Didier HUC, les yeux dans les yeux
10 questions, dix réponses (parfois surprenantes)
1. On voit de plus en plus de consultants et de coachs. Tu fais quoi de différent ?
Je ne promets rien. Enfin si, une chose : que je vais t'écouter. Vraiment t'écouter.
Je ne viens pas avec des solutions toutes faites. Mon job, c'est de créer une "Zone Franche" où on va pouvoir se parler.
2. C'est quoi ton truc avec les dirigeants ?
Je vais citer Alexandre Astier : "Je refuse catégoriquement de bosser pour des gens avec qui je n'ai pas d'abord envie de déjeuner."
Mon truc, c'est la connexion. Il faut que le "courant passe". S'il ne passe pas, en général je n'insiste pas.
3. L'incertitude, c'est la plus grande peur d'un dirigeant ?
Mon job n'est pas de faire disparaître l'incertitude, c'est d'essayer de t'apprendre à "naviguer à l'estime", en n'accordant aux "instruments" qu'une confiance relative. En mer on dit "Faire confiance à son sens marin".
L'idée est simple : tu as été capable d'arriver jusqu'ici. Tu vas être capable de rentrer au port. Même si les conditions se dégradent.
4. Comment ton parcours a façonné ton approche ?

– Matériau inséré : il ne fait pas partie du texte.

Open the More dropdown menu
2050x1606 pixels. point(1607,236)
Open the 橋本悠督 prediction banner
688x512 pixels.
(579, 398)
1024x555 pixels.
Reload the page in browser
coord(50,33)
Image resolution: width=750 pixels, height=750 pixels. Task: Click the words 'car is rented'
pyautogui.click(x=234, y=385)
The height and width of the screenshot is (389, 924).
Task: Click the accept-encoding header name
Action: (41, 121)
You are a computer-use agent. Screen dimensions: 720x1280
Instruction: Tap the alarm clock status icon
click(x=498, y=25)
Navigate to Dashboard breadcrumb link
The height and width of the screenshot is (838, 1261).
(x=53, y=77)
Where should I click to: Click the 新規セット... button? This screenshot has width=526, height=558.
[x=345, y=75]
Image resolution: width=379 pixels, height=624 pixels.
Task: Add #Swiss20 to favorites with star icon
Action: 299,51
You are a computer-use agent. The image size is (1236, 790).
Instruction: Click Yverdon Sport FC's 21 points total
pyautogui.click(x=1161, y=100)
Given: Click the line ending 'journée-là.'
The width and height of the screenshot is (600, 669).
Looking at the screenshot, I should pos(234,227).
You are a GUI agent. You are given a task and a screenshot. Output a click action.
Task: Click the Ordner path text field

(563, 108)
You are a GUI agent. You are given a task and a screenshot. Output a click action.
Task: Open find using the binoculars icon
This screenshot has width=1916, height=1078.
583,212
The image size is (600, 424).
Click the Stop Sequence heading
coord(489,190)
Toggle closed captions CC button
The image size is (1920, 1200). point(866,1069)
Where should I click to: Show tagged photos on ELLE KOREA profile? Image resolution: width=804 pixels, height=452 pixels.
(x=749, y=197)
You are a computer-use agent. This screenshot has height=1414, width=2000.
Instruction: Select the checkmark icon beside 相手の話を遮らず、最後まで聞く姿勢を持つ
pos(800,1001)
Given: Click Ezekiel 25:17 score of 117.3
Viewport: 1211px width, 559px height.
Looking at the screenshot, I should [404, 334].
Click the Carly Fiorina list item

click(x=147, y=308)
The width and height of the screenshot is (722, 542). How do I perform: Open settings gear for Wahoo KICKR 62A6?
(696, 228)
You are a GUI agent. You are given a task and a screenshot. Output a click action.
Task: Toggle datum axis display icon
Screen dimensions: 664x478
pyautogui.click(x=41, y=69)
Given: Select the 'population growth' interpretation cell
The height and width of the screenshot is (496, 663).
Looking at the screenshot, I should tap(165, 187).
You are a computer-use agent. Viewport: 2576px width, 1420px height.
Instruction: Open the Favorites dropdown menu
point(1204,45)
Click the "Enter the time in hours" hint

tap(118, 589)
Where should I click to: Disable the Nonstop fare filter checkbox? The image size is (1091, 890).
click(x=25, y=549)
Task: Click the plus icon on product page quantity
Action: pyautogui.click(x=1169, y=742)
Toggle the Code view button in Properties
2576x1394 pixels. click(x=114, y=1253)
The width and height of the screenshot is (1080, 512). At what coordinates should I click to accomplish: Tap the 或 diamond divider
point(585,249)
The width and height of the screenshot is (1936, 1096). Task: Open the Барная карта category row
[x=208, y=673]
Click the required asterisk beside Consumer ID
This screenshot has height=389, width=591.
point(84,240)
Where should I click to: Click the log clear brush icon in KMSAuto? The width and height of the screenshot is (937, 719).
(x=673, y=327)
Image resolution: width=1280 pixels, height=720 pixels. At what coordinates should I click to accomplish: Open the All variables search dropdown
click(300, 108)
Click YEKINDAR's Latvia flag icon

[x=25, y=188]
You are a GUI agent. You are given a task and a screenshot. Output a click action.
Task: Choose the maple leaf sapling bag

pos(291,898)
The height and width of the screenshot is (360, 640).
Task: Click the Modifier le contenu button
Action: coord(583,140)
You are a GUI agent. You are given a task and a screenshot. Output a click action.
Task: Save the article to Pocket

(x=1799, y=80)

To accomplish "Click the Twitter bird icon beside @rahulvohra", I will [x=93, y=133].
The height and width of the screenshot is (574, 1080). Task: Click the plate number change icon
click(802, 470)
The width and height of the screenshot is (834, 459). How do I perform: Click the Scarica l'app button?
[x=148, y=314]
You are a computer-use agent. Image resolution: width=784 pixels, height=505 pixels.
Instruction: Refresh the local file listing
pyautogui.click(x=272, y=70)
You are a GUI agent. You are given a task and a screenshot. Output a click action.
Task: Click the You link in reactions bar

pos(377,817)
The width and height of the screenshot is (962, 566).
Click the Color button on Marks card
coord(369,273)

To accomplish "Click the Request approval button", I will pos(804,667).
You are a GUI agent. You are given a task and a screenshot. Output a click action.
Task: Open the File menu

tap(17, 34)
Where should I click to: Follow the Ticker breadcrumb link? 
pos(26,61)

À 45 ans j'ai eu envie de créer ma boîte, puis une deuxième. Pour être sincère, je n'ai jamais vraiment trouvé ma place de chef d'entreprise. Être patron, c'est être marathonien. Moi, mon truc, c'est le demi-fond ! J'aime passer d'un sujet à l'autre.
Durant ces années-là, si je n'avais pas trouvé refuge dans un petit cercle d'amis (tous patrons de PME), je me serais effondré plusieurs fois. On échangeait, chacun sur son lot d'emmerdements. Parfois une solution que personne n'avait vue venir surgissait en même temps qu'une nouvelle tournée de cafés.
Ma "vocation" vient sans doute de là : je crois dur comme fer que personne ne devrait vivre une vie de chef d'entreprise dans l'isolement décisionnel.
5. Le "silence stratégique", concept à la mode ?
Tout le monde connaît ce mot de Guitry : "Le silence après Mozart, c'est toujours du Mozart !"
Savoir se taire c'est bien. Savoir écouter n'est pas mal non plus. Une des clés de la gouvernance : savoir parler, se taire, puis écouter.
6. Derrière chaque problème d'entreprise se cache un humain ?
Jamais de la vie ! Ça serait une simplification ridicule.
L'entreprise est un écosystème complexe : marché, offre, hommes, femmes, convictions, décisions… Une infinité de rouages qui peuvent se gripper.
La vérité : il faut dérouler le fil d'Ariane pour arriver au nœud du problème. Et ce sont toujours les hommes et femmes de pouvoir qui tiennent l'extrémité de ce fil.
7. Comment transformer la solitude du dirigeant en atout ?
On ne transforme pas un fardeau en atout. Personne n'a jamais transformé un kilo de plomb en un kilo d'or.
Il s'agit de trouver des solutions pour que ce fardeau soit plus facile à porter, ou parfois, de le poser.
8. La question la plus utile qu'un dirigeant puisse te poser ?
"Qu'est-ce que je ferais si j'étais moins con ?"
Bien sûr c'est un peu violent ! Mais ça résume bien souvent le cœur du problème. Évidemment la question n'est pas de savoir si on est con ou moins con, mais de savoir ce qu'on pourrait faire si on ne traînait pas comme un boulet tout le passé, voire le passif d'une situation bloquée ou en train de se bloquer.
9. Le plus grand danger pour un chef d'entreprise aujourd'hui ?
C'est l'abandon de sa propre lucidité.
10. La question qu'on ne te pose jamais ?
"Tu fais quoi quand tu ne bosses pas ?"
J'essaie de m'appliquer à moi-même les conseils que je donne aux autres.